[[ DATASET EXCERPTS open ]]
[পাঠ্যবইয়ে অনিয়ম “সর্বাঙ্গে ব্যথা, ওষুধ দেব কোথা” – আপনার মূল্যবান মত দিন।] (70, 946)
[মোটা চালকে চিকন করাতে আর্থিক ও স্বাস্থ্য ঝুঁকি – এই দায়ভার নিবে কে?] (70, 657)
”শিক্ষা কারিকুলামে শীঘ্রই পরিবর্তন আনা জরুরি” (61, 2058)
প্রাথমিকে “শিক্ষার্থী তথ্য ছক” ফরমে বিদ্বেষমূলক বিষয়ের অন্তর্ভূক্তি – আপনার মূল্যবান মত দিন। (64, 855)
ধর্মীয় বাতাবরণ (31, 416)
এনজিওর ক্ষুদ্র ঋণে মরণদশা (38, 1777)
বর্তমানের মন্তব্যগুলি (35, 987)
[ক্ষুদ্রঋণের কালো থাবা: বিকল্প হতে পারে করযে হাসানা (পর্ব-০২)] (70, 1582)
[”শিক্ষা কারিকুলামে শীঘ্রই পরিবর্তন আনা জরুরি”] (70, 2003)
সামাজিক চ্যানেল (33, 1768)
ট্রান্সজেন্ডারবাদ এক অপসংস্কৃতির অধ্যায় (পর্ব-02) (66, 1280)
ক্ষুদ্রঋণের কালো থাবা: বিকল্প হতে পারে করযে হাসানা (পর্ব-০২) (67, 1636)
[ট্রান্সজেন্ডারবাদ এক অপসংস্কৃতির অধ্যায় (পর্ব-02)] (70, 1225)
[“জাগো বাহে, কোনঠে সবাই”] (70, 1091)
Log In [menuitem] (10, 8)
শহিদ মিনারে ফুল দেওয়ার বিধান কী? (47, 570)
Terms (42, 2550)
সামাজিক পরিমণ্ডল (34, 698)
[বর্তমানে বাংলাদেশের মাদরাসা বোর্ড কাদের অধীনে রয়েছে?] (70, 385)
[[ DATASET EXCERPTS closed ]]
* REQUIRED WORK
Whatever the entries above contain, reproduce all of them exactly.

* WRITTEN RESPONSE
[পাঠ্যবইয়ে অনিয়ম “সর্বাঙ্গে ব্যথা, ওষুধ দেব কোথা” – আপনার মূল্যবান মত দিন।] (70, 946)
[মোটা চালকে চিকন করাতে আর্থিক ও স্বাস্থ্য ঝুঁকি – এই দায়ভার নিবে কে?] (70, 657)
”শিক্ষা কারিকুলামে শীঘ্রই পরিবর্তন আনা জরুরি” (61, 2058)
প্রাথমিকে “শিক্ষার্থী তথ্য ছক” ফরমে বিদ্বেষমূলক বিষয়ের অন্তর্ভূক্তি – আপনার মূল্যবান মত দিন। (64, 855)
ধর্মীয় বাতাবরণ (31, 416)
এনজিওর ক্ষুদ্র ঋণে মরণদশা (38, 1777)
বর্তমানের মন্তব্যগুলি (35, 987)
[ক্ষুদ্রঋণের কালো থাবা: বিকল্প হতে পারে করযে হাসানা (পর্ব-০২)] (70, 1582)
[”শিক্ষা কারিকুলামে শীঘ্রই পরিবর্তন আনা জরুরি”] (70, 2003)
সামাজিক চ্যানেল (33, 1768)
ট্রান্সজেন্ডারবাদ এক অপসংস্কৃতির অধ্যায় (পর্ব-02) (66, 1280)
ক্ষুদ্রঋণের কালো থাবা: বিকল্প হতে পারে করযে হাসানা (পর্ব-০২) (67, 1636)
[ট্রান্সজেন্ডারবাদ এক অপসংস্কৃতির অধ্যায় (পর্ব-02)] (70, 1225)
[“জাগো বাহে, কোনঠে সবাই”] (70, 1091)
Log In [menuitem] (10, 8)
শহিদ মিনারে ফুল দেওয়ার বিধান কী? (47, 570)
Terms (42, 2550)
সামাজিক পরিমণ্ডল (34, 698)
[বর্তমানে বাংলাদেশের মাদরাসা বোর্ড কাদের অধীনে রয়েছে?] (70, 385)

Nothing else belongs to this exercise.